▶ Goal of the exercise:
Reproduce the data exactly, leaving nothing out.

▶ Data:
....

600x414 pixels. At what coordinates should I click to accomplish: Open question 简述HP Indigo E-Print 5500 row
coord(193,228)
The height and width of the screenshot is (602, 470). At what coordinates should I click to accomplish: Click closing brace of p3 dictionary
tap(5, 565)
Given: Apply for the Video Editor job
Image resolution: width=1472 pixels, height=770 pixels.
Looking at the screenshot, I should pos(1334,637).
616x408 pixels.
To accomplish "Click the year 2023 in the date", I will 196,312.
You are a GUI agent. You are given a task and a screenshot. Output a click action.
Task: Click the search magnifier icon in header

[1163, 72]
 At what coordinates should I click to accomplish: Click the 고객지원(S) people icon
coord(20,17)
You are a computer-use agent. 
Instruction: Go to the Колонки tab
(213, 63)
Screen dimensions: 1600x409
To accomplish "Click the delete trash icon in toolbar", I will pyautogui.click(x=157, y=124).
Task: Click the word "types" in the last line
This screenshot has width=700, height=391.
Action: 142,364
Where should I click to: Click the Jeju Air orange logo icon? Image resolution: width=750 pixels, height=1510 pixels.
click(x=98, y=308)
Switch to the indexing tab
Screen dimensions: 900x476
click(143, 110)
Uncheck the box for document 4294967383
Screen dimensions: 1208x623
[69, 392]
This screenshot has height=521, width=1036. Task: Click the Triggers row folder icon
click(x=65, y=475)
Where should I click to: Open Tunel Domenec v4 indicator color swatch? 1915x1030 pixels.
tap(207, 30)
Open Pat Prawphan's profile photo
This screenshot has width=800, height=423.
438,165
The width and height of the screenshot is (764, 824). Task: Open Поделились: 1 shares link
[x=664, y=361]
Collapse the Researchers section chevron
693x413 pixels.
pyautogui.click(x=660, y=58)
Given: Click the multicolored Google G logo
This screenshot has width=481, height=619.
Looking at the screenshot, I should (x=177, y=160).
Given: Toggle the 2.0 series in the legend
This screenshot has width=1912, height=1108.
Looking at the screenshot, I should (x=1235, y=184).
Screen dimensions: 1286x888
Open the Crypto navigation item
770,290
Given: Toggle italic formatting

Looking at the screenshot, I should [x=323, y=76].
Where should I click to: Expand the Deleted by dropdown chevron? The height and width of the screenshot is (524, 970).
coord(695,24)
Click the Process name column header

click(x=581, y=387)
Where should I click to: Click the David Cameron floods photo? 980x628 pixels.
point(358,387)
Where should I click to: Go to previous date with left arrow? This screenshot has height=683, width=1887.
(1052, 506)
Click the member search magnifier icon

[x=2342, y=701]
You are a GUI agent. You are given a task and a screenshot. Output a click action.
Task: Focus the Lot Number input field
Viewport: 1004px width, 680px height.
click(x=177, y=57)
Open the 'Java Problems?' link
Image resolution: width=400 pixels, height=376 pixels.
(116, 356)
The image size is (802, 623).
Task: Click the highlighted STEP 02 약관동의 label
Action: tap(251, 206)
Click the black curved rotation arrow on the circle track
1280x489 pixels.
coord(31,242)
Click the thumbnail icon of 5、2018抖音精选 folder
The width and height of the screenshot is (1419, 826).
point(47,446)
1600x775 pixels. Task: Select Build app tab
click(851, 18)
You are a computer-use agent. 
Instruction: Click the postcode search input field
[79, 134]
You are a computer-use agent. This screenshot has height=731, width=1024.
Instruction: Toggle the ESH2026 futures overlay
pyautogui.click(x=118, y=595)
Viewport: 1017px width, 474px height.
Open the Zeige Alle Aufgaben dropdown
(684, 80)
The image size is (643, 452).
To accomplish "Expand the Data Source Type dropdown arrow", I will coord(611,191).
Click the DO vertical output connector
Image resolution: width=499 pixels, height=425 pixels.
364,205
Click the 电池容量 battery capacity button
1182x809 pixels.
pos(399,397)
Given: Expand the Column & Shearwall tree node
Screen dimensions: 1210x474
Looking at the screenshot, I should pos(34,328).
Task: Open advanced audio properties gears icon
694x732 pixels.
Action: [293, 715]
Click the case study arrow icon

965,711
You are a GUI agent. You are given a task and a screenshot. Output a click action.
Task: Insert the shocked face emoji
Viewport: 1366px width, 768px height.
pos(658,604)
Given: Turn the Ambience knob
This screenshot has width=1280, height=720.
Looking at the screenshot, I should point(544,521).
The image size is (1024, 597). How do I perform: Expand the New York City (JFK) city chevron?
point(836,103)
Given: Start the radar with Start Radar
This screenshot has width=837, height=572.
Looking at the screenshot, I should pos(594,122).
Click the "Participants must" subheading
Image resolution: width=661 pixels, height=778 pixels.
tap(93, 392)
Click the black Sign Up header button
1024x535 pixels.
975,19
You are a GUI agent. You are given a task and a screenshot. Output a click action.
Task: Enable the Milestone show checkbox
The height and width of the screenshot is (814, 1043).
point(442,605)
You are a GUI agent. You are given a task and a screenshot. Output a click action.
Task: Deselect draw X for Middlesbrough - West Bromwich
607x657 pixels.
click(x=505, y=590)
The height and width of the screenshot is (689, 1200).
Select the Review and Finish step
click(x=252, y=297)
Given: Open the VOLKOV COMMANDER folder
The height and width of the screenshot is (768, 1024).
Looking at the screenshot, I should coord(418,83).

....

▶ Result of the task:
600x414 pixels. At what coordinates should I click to accomplish: Open question 简述HP Indigo E-Print 5500 row
coord(193,228)
The height and width of the screenshot is (602, 470). At what coordinates should I click to accomplish: Click closing brace of p3 dictionary
tap(5, 565)
Given: Apply for the Video Editor job
Image resolution: width=1472 pixels, height=770 pixels.
Looking at the screenshot, I should pos(1334,637).
616x408 pixels.
To accomplish "Click the year 2023 in the date", I will 196,312.
You are a GUI agent. You are given a task and a screenshot. Output a click action.
Task: Click the search magnifier icon in header

[1163, 72]
 At what coordinates should I click to accomplish: Click the 고객지원(S) people icon
coord(20,17)
You are a computer-use agent. 
Instruction: Go to the Колонки tab
(213, 63)
Screen dimensions: 1600x409
To accomplish "Click the delete trash icon in toolbar", I will pyautogui.click(x=157, y=124).
Task: Click the word "types" in the last line
This screenshot has width=700, height=391.
Action: 142,364
Where should I click to: Click the Jeju Air orange logo icon? Image resolution: width=750 pixels, height=1510 pixels.
click(x=98, y=308)
Switch to the indexing tab
Screen dimensions: 900x476
click(143, 110)
Uncheck the box for document 4294967383
Screen dimensions: 1208x623
[69, 392]
This screenshot has height=521, width=1036. Task: Click the Triggers row folder icon
click(x=65, y=475)
Where should I click to: Open Tunel Domenec v4 indicator color swatch? 1915x1030 pixels.
tap(207, 30)
Open Pat Prawphan's profile photo
This screenshot has width=800, height=423.
438,165
The width and height of the screenshot is (764, 824). Task: Open Поделились: 1 shares link
[x=664, y=361]
Collapse the Researchers section chevron
693x413 pixels.
pyautogui.click(x=660, y=58)
Given: Click the multicolored Google G logo
This screenshot has width=481, height=619.
Looking at the screenshot, I should (x=177, y=160).
Given: Toggle the 2.0 series in the legend
This screenshot has width=1912, height=1108.
Looking at the screenshot, I should (x=1235, y=184).
Screen dimensions: 1286x888
Open the Crypto navigation item
770,290
Given: Toggle italic formatting

Looking at the screenshot, I should [x=323, y=76].
Where should I click to: Expand the Deleted by dropdown chevron? The height and width of the screenshot is (524, 970).
coord(695,24)
Click the Process name column header

click(x=581, y=387)
Where should I click to: Click the David Cameron floods photo? 980x628 pixels.
point(358,387)
Where should I click to: Go to previous date with left arrow? This screenshot has height=683, width=1887.
(1052, 506)
Click the member search magnifier icon

[x=2342, y=701]
You are a GUI agent. You are given a task and a screenshot. Output a click action.
Task: Focus the Lot Number input field
Viewport: 1004px width, 680px height.
click(x=177, y=57)
Open the 'Java Problems?' link
Image resolution: width=400 pixels, height=376 pixels.
(116, 356)
The image size is (802, 623).
Task: Click the highlighted STEP 02 약관동의 label
Action: tap(251, 206)
Click the black curved rotation arrow on the circle track
1280x489 pixels.
coord(31,242)
Click the thumbnail icon of 5、2018抖音精选 folder
The width and height of the screenshot is (1419, 826).
point(47,446)
1600x775 pixels. Task: Select Build app tab
click(851, 18)
You are a computer-use agent. 
Instruction: Click the postcode search input field
[79, 134]
You are a computer-use agent. This screenshot has height=731, width=1024.
Instruction: Toggle the ESH2026 futures overlay
pyautogui.click(x=118, y=595)
Viewport: 1017px width, 474px height.
Open the Zeige Alle Aufgaben dropdown
(684, 80)
The image size is (643, 452).
To accomplish "Expand the Data Source Type dropdown arrow", I will coord(611,191).
Click the DO vertical output connector
Image resolution: width=499 pixels, height=425 pixels.
364,205
Click the 电池容量 battery capacity button
1182x809 pixels.
pos(399,397)
Given: Expand the Column & Shearwall tree node
Screen dimensions: 1210x474
Looking at the screenshot, I should pos(34,328).
Task: Open advanced audio properties gears icon
694x732 pixels.
Action: [293, 715]
Click the case study arrow icon

965,711
You are a GUI agent. You are given a task and a screenshot. Output a click action.
Task: Insert the shocked face emoji
Viewport: 1366px width, 768px height.
pos(658,604)
Given: Turn the Ambience knob
This screenshot has width=1280, height=720.
Looking at the screenshot, I should point(544,521).
The image size is (1024, 597). How do I perform: Expand the New York City (JFK) city chevron?
point(836,103)
Given: Start the radar with Start Radar
This screenshot has width=837, height=572.
Looking at the screenshot, I should pos(594,122).
Click the "Participants must" subheading
Image resolution: width=661 pixels, height=778 pixels.
tap(93, 392)
Click the black Sign Up header button
1024x535 pixels.
975,19
You are a GUI agent. You are given a task and a screenshot. Output a click action.
Task: Enable the Milestone show checkbox
The height and width of the screenshot is (814, 1043).
point(442,605)
You are a GUI agent. You are given a task and a screenshot. Output a click action.
Task: Deselect draw X for Middlesbrough - West Bromwich
607x657 pixels.
click(x=505, y=590)
The height and width of the screenshot is (689, 1200).
Select the Review and Finish step
click(x=252, y=297)
Given: Open the VOLKOV COMMANDER folder
The height and width of the screenshot is (768, 1024).
Looking at the screenshot, I should coord(418,83).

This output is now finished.